Le DPO est donc libre et indépendant dans sa mission. Il n’y a pas d’intermédiaire entre lui et le RT dont il est le conseil en ce qui concerne le RGPD et la mise ou le maintien en conformité de la structure et auquel il fait son rapport annuel directement, «au niveau le plus élevé de la direction du RT » précise le texte… Dès lors, le DPO est protégé dans sa fonction de tout type de sanction, pression, … (tel un membre du comité social et économique – CSE) afin de l’exercer en toute indépendance.

Si cette situation est bien actée pour certains DPO, elle est loin de l’être pour d’autres, croulant sous diverses missions/fonctions dont le temps de travail n’est déjà pas suffisant pour les exercer… alors pour celle de DPO… on verra….

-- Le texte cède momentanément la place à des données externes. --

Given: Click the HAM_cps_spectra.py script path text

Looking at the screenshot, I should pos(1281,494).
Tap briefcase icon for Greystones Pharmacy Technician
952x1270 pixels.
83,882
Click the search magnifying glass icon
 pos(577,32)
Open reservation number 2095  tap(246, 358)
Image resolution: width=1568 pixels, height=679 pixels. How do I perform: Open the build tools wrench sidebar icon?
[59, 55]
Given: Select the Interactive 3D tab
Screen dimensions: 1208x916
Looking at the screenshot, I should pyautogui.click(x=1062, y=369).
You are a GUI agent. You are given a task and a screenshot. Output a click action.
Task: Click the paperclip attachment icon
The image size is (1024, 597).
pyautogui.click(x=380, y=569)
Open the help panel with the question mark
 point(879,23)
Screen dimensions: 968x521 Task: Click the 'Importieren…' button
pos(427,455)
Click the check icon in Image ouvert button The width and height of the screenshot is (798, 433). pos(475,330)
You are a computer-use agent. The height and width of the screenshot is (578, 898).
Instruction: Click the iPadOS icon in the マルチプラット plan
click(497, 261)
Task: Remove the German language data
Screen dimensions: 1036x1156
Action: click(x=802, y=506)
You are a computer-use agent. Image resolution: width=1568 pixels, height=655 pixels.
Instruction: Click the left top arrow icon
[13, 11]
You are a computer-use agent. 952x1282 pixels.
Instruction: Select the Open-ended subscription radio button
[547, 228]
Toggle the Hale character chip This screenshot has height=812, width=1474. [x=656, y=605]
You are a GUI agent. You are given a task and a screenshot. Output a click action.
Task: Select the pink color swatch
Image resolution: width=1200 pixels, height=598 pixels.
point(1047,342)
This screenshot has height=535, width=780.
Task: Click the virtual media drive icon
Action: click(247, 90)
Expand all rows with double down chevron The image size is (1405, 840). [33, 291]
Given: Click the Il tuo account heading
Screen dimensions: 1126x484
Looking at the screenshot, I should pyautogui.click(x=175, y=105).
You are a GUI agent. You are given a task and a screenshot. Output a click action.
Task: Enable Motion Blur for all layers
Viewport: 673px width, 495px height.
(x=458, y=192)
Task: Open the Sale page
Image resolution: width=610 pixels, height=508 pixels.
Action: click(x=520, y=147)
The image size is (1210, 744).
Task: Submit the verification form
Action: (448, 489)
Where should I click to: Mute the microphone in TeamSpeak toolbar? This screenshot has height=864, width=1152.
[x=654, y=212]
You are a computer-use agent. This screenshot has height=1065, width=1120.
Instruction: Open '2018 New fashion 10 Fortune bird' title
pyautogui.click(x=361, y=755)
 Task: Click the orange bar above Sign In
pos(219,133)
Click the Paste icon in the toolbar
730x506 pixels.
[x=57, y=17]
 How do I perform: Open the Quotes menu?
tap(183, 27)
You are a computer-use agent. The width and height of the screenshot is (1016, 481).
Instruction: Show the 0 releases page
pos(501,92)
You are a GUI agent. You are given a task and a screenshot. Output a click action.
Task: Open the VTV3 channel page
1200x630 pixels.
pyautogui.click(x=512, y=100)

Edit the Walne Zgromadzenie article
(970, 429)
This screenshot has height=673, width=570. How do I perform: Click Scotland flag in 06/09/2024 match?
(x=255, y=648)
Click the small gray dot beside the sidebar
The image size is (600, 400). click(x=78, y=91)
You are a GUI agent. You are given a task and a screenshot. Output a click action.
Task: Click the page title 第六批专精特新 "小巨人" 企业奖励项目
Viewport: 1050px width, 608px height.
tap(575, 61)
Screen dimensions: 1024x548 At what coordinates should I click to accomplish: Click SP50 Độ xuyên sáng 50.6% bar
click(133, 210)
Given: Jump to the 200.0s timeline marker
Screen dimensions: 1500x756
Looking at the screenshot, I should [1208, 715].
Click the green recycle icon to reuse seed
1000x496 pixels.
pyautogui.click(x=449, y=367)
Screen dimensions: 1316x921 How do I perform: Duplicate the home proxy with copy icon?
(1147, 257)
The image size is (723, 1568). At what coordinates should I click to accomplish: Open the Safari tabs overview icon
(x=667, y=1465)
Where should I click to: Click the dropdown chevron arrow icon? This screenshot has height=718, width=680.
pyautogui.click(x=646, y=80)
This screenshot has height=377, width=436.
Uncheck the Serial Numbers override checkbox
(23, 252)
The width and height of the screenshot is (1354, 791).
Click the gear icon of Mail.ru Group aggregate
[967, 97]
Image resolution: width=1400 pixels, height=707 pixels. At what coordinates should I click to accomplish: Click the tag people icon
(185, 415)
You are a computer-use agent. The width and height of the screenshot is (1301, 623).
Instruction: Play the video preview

Par ailleurs, et pour faire le lien avec ce que les établissements connaissent bien et ce à quoi ils attachent de l’importance, la certification HAS, rappelons que dans sa version 2024, de son manuel, la Haute autorité de santé a effectué des ajustements en lien avec la sécurité des données. Les principales modifications réalisées par la HAS à son référentiel visent notamment à renforcer :

  • l’information délivrée au patient sur ses données à caractère personnel
  • la sécurisation et l’identification du patient
  • la communication sécurisée d’informations médicales
  • ou encore/ la maitrise des risques de sécurité visant les espaces numériques.

Il s’agit ici, avec cette dernière version, de permette à la HAS de participer à la conformité des établissements aux dispositions du RGPD et au respect de leurs obligations prévues par le code de la santé publique en matière d’échange et de partage de données de santé entre professionnels de la santé, intrinsèquement liées au RGPD.

Le DPO n’est pas simplement un affichage, ce n’est pas une mission parmi tant d’autres que l’on donne à celui ou celle qui semble en avoir moins à assurer.

C’est une réelle fonction, essentielle au plus haut point, -notamment avec les prochains textes européens applicables en octobre prochain (NSI 2) -, en lien avec toutes les autres fonctions et autres métiers de la structure qui traitent, manipulent, utilisent des données personnelles.

Et la CNIL qui ne semble plus aussi tolérante, 6 ans après l’application du RGPD, le rappelle.

Alors doit on se réjouir de ces sanctions ou être attristé de devoir encore et toujours en arriver à cet extrême pour mettre en place tous les moyens à disposition pour protéger nos données personnelles ?


NOTES

[1] Cf notre autre publication sur la sanction de la commune de Kourou.

[2] https://www.cnil.fr/fr/sanctions-et-mesures-correctrices-la-cnil-presente-le-bilan-2023-de-son-action-repressive.

[3] Les missions du délégué à la protection des données sont au moins les suivantes : informer et conseiller le RT et les employés qui procèdent au traitement sur les obligations qui leur incombent en matière de protection des données; contrôler le respect des textes RGPD, Loi CNIL…, en matière de protection des données […] y compris en ce qui concerne la répartition des responsabilités, la sensibilisation et la formation du personnel participant aux opérations de traitement, et les audits s’y rapportant; dispenser des conseils, sur demande, en ce qui concerne l’analyse d’impact relative à la protection des données et vérifier l’exécution de celle-ci en vertu de l’article 35; coopérer avec l’autorité de contrôle; faire office de point de contact pour l’autorité de contrôle sur les questions relatives au traitement, […], et mener des consultations, le cas échéant, sur tout autre sujet.